How Is Liability Determined in Arizona Car Accidents?
One of the main questions you will have to answer after a car accident in Arizona is, “Who is liable?” Liability refers to financial responsibility for another person’s accident-associated injuries. How insurance companies – and the civil courts – deal with car accident claims depends on that state’s liability laws. The laws in the state where your car accident occurred can determine whether someone else owes you compensation for your crash.
Arizona Is a Fault State
States classify themselves as either fault or no-fault insurance states, with a few exceptions that use hybrid laws. Arizona is one of the majority. It is a fault state, along with 38 other states. This means the party at fault for your crash will have to pay for your losses, including medical bills, lost wages and property damages. Arizona’s fault insurance law uses a tort-based system to determine liability for an auto accident. The driver or party guilty of a tort – wrongdoing – that caused the car accident will be financially responsible. A driver in Arizona could be liable for a car accident for many different torts.
- Driver distraction
- Failing to yield
- Making an unsafe pass
- Weaving in and out of traffic
Arizona’s insurance system contrasts no-fault states, in which all drivers seek benefits from their own insurance companies regardless of fault. Instead, the negligent or irresponsible driver will have to pay for a victim’s damages. The State of Arizona requires all motorists to carry minimum amounts of car insurance to make sure every driver has the financial means to pay for an at-fault car accident. Before you may lawfully operate a vehicle in Arizona, you must show proof of having at least $15,000 per person and $30,000 per accident in bodily injury liability coverage, as well as $10,000 in property damage coverage. The driver that caused your wreck should have at least these amounts of coverage available to pay for your losses.
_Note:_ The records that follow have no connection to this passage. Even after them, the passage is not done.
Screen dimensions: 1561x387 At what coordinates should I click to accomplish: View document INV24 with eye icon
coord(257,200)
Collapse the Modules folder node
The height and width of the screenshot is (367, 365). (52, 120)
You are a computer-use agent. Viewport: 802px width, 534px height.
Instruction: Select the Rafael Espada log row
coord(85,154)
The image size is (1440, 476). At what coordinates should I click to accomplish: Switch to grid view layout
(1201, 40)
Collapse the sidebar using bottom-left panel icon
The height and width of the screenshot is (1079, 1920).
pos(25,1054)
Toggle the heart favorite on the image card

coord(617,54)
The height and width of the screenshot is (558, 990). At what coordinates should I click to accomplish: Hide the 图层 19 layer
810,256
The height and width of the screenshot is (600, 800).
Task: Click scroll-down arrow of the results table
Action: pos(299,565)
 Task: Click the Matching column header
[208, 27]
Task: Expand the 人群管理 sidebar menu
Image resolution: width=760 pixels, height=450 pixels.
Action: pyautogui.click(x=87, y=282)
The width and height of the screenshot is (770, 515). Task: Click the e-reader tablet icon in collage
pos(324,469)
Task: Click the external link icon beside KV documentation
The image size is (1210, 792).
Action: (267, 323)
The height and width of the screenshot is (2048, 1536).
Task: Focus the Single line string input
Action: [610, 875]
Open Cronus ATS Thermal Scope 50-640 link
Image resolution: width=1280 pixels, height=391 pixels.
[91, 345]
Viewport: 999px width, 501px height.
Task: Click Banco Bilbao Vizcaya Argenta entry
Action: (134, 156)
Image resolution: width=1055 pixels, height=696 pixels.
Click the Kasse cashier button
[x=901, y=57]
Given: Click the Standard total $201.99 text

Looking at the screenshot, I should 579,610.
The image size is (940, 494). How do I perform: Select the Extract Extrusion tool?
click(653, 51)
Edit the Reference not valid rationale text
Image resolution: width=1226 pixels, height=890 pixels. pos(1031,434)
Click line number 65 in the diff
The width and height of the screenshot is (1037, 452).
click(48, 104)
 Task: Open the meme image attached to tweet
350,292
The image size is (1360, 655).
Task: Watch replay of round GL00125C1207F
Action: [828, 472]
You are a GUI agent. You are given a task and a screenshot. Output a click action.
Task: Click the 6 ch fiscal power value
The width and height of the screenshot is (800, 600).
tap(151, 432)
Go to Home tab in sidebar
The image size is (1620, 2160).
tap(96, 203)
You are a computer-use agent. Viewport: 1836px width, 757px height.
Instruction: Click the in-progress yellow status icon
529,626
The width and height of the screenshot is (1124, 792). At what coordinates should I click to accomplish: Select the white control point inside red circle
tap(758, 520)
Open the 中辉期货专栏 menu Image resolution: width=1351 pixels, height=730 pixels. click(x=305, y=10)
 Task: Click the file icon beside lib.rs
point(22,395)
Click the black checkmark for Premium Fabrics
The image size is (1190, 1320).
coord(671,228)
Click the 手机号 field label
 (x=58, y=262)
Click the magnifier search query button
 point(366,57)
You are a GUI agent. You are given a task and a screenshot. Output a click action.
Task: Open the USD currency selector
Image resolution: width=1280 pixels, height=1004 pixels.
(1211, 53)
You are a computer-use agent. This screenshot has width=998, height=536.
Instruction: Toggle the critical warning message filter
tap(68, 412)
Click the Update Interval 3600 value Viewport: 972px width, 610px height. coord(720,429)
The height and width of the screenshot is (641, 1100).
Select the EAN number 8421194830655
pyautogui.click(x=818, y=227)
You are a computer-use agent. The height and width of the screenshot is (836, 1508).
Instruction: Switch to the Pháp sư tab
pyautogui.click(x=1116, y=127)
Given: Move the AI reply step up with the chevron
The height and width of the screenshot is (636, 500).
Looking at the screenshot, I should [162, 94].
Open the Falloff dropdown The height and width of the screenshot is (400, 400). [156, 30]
How to Prove Liability After a Car Accident
Before you can recover financial compensation from another driver’s insurance policy, you or your car accident lawyer will have to determine and prove liability. This can be tough to do depending on the case. Most collisions between two drivers place liability with one of the drivers for negligence or recklessness behind the wheel; however, the other driver’s insurance provider may refute its policyholder’s fault for the accident. It will be up to you or your lawyer to prove liability through clear and convincing evidence.
- Eyewitness descriptions of the accident
- Photographs or video footage
- Police report
- Citations against the other driver
- Analysis of vehicle damages
- Car accident reconstruction
- Medical evidence
- Expert testimony
Your insurance company, the insurance company of the other driver, the police in Arizona and your car accident attorney may all investigate the collision to determine liability. A liable party during a car accident case could be a driver, a driver’s employer, a part or vehicle manufacturer, a property owner, or the city for a roadway defect. Once your lawyer determines liability, he or she can help you go up against that party in pursuit of fair compensation.
Comparative Negligence Law in Arizona
A defense you may encounter during your Arizona liability claim is comparative negligence. This is the argument that the defendant should be less liable for your car accident because you contributed to the crash as well. In some states, the comparative negligence defense could bar you from financial compensation, even with 1% of fault assigned to you. Arizona, however, is a comparative negligence state.
In Arizona, you could still be eligible for compensation even if the courts find you 99% responsible for causing the car accident. Comparative negligence can reduce your financial recovery, however, by an amount that matches your percentage of fault. Use an attorney to help you determine liability, navigate your state’s laws, prove fault and negotiate for maximum compensation after a collision in Arizona.